Reception to follow.
The availability of positional information is of extreme importance in numerous commercial, health-care, public safety, and military applications. The coming years will see the emergence of location-aware networks with sub-meter localization accuracy, minimal infrastructure, and robustness in harsh (GPS challenged) environments. To reach this goal we advocate network localization and navigation, a new paradigm that exploits a combination of wideband transmission and spatiotemporal cooperation. In particular, our work has addressed this problem from three perspectives: theoretical framework, cooperative algorithms, and network experimentation. We will give a brief technical overview of our research results in this exciting field.
Moe Win is a Professor at the Massachusetts Institute of Technology (MIT). Prior to joining MIT, he was at AT&T Research Laboratories for five years and at the Jet Propulsion Laboratory for seven years. His research encompasses fundamental theories, algorithm design, and experimentation for a broad range of real-world problems.
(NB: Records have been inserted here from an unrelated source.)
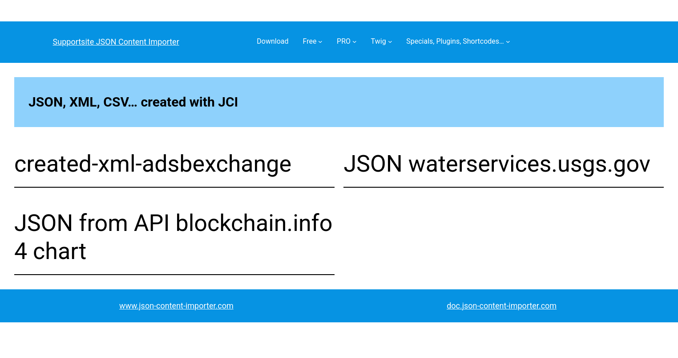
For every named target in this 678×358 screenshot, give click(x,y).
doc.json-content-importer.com (502, 305)
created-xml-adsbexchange (152, 163)
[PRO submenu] (354, 41)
His current research topics include network localization and navigation, network interference exploitation, intrinsic wireless network secrecy, adaptive diversity techniques, and ultra-wide bandwidth systems.
Professor Win is a Fellow of the AAAS, the IEEE, and the IET, and was an IEEE Distinguished Lecturer. He is an elected Member-at-Large on the IEEE Communications Society Board of Governors (2011−2013). He was the Chair (2004−2006) and Secretary (2002−2004) for the Radio Communications Committee of the IEEE Communications Society. He was honored with two IEEE Technical Field Awards: the IEEE Kiyo Tomiyasu Award and the IEEE Eric E. Sumner Award (jointly with Professor R. A. Scholtz). He received the International Prize for Communications Cristoforo Colombo, the Copernicus Fellowship, the Royal Academy of Engineering Distinguished Visiting Fellowship, the Fulbright Fellowship, the Laurea Honoris Causa from the University of Ferrara, and the U.S. Presidential Early Career Award for Scientists and Engineers.